How to complete this task
Go through the entries below and count the lines where the word "Switch" appears; give only the count.
· · · · ·
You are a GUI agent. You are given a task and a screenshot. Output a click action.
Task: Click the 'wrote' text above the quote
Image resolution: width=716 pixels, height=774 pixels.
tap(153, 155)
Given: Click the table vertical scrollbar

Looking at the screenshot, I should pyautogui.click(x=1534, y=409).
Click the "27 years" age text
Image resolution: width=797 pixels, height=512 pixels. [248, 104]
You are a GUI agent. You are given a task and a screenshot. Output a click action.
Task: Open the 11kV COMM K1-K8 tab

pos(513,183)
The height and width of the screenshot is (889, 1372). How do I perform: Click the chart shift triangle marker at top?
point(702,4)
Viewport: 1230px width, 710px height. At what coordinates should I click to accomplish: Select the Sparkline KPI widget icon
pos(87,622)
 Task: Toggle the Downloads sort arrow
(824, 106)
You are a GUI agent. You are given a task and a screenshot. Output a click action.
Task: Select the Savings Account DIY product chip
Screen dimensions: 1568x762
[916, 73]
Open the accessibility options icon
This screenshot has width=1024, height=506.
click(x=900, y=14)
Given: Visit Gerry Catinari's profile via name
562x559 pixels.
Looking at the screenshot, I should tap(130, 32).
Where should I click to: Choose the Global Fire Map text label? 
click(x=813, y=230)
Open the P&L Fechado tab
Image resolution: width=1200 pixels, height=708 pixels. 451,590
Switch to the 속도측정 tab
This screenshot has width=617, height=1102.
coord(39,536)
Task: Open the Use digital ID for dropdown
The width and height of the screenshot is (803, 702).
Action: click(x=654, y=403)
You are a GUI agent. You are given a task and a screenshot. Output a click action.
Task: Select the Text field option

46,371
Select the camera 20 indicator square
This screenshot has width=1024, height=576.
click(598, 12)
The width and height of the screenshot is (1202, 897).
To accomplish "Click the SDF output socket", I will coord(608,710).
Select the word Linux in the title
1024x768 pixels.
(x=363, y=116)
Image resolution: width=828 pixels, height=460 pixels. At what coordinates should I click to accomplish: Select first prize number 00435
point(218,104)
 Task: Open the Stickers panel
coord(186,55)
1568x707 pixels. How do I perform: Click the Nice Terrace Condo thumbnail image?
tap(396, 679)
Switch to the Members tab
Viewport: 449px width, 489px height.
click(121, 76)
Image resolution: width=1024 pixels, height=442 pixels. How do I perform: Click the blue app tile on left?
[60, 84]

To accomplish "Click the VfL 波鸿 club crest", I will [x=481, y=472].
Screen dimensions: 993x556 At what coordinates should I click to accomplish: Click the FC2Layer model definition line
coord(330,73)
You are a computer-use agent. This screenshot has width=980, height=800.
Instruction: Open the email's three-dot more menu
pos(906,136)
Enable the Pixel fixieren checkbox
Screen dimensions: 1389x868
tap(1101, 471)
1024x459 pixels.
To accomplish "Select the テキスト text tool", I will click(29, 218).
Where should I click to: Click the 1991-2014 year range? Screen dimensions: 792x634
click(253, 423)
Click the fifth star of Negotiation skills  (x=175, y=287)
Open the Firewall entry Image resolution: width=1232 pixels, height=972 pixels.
· · · · ·
Output for this task
2